--- DATA FOR THE TASK ---
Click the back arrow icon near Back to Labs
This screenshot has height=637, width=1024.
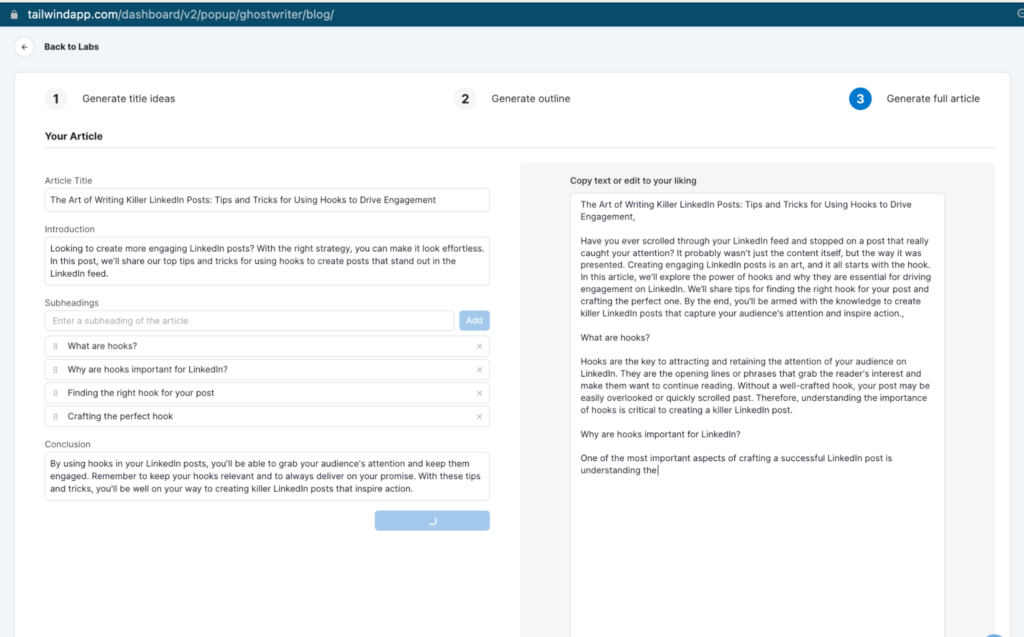pyautogui.click(x=24, y=47)
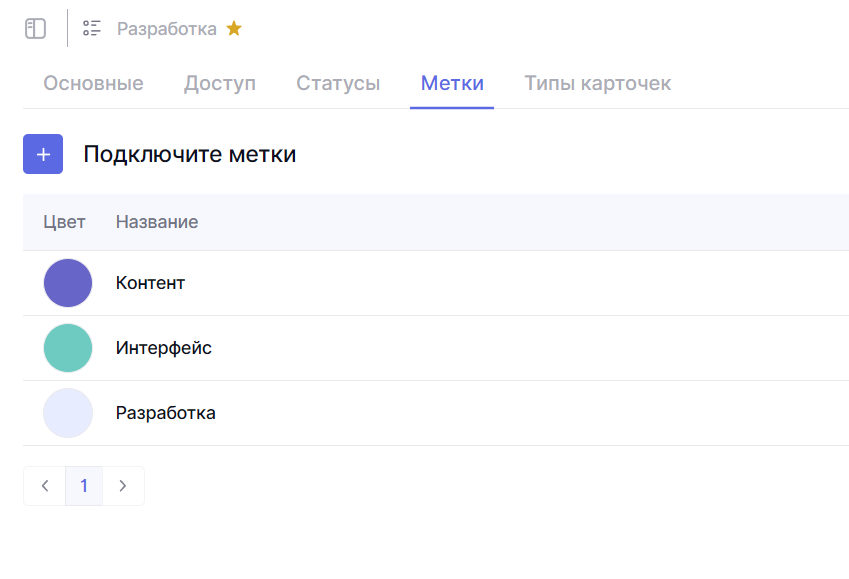This screenshot has height=579, width=849.
Task: Go to next page using right chevron
Action: point(123,486)
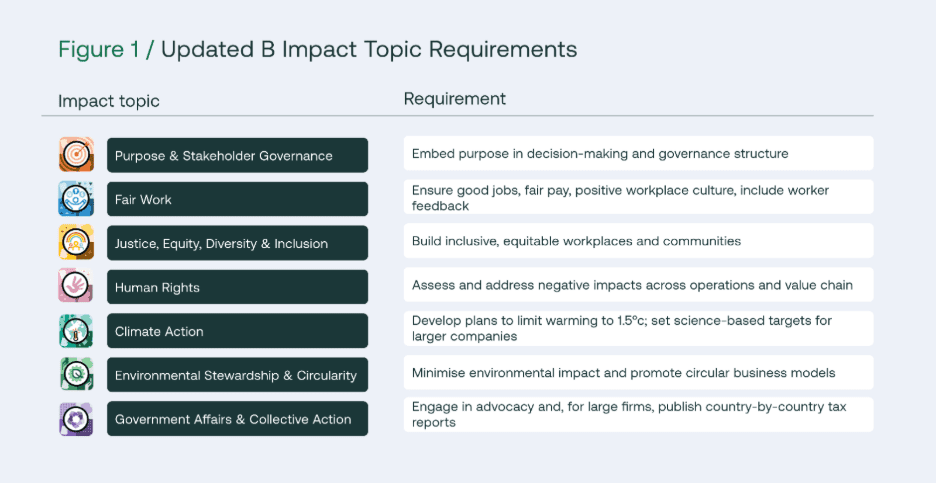
Task: Select the Climate Action topic label
Action: tap(237, 331)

--- GOAL OF THE EXERCISE ---
What you give back must match the material word for word, with no images included.

--- EXERCISE SOLUTION ---
Click the back arrow icon near Back to Labs
This screenshot has height=637, width=1024.
pyautogui.click(x=24, y=47)
This screenshot has height=579, width=849.
Task: Go to next page using right chevron
Action: point(123,486)
Task: Select the Climate Action topic label
Action: tap(237, 331)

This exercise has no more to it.